[[ Input open ]]

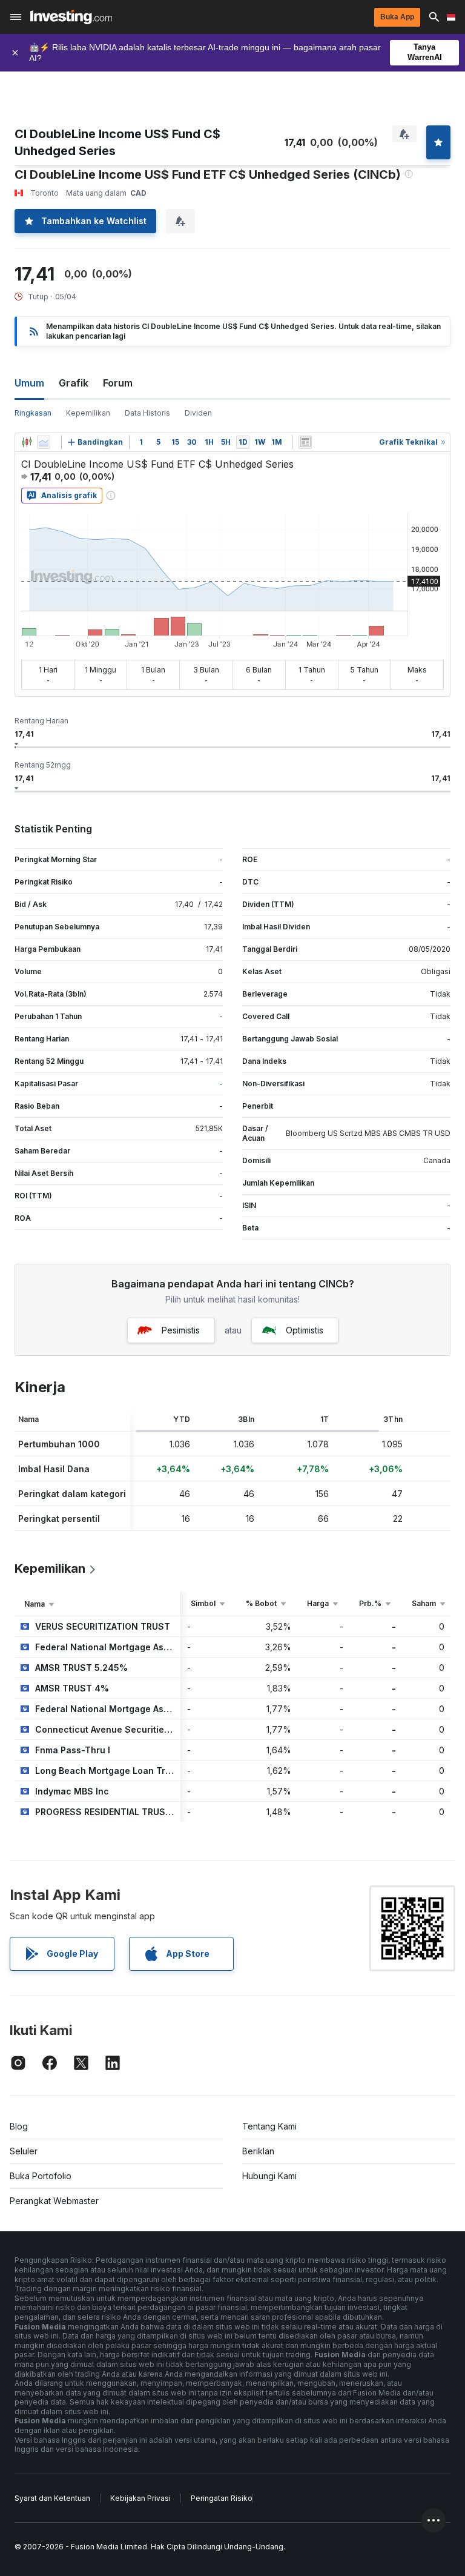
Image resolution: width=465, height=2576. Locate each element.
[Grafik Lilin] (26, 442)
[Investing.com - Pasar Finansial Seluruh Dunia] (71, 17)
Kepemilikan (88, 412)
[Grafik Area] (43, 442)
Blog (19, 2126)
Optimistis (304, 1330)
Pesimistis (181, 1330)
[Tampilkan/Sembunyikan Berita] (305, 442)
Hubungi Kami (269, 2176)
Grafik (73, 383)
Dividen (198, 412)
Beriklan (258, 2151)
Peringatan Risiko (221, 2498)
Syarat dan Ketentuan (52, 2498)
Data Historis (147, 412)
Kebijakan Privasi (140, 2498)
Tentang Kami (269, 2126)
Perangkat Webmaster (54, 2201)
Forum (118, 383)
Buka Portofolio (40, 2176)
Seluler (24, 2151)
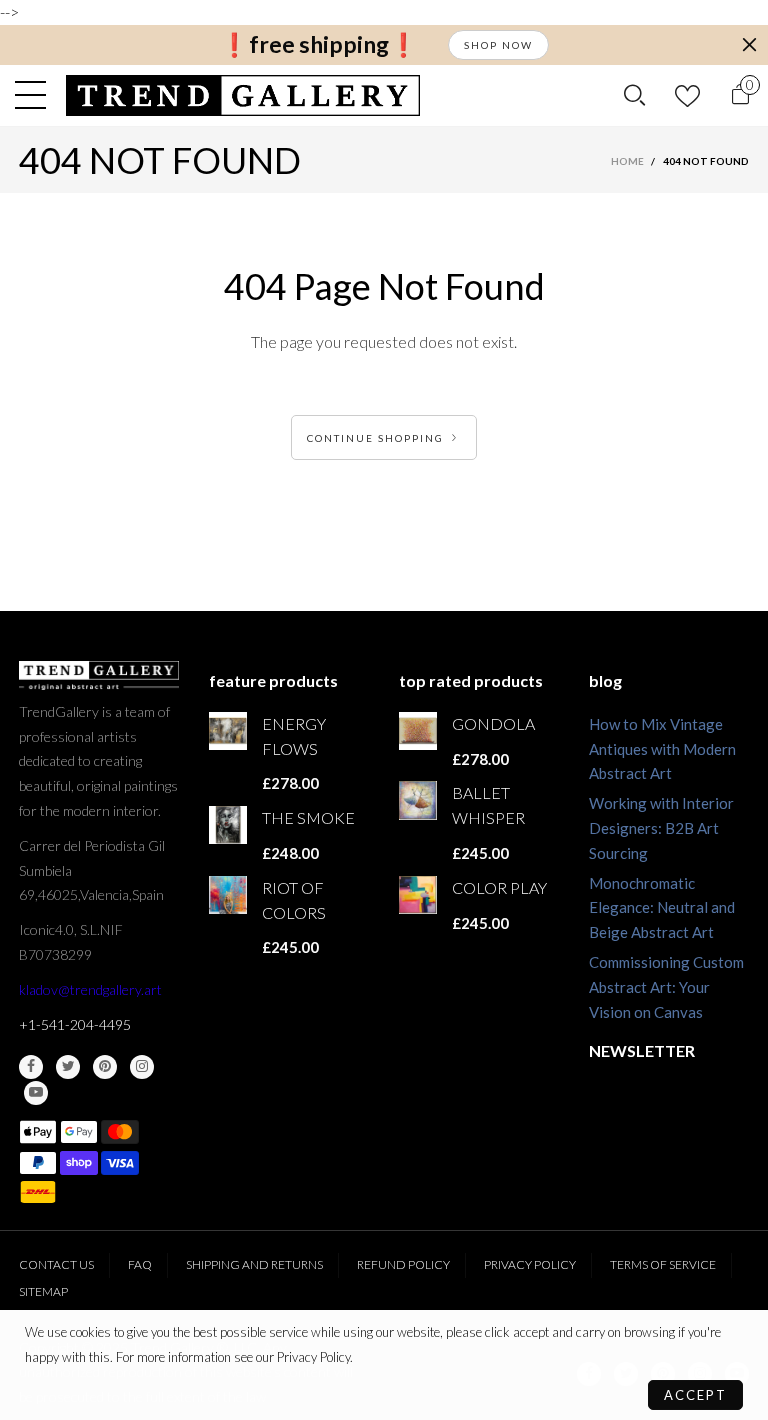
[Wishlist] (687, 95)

[[ Input closed ]]

*Exercise brief*: Your answer should hold only the lines from the one with "Kebijakan Privasi (140, 2498)" through the final line of the listing above, transcribed exactly and without pictures.

*Output of the task*:
Kebijakan Privasi (140, 2498)
Tentang Kami (269, 2126)
Perangkat Webmaster (54, 2201)
Forum (118, 383)
Buka Portofolio (40, 2176)
Seluler (24, 2151)
[Wishlist] (687, 95)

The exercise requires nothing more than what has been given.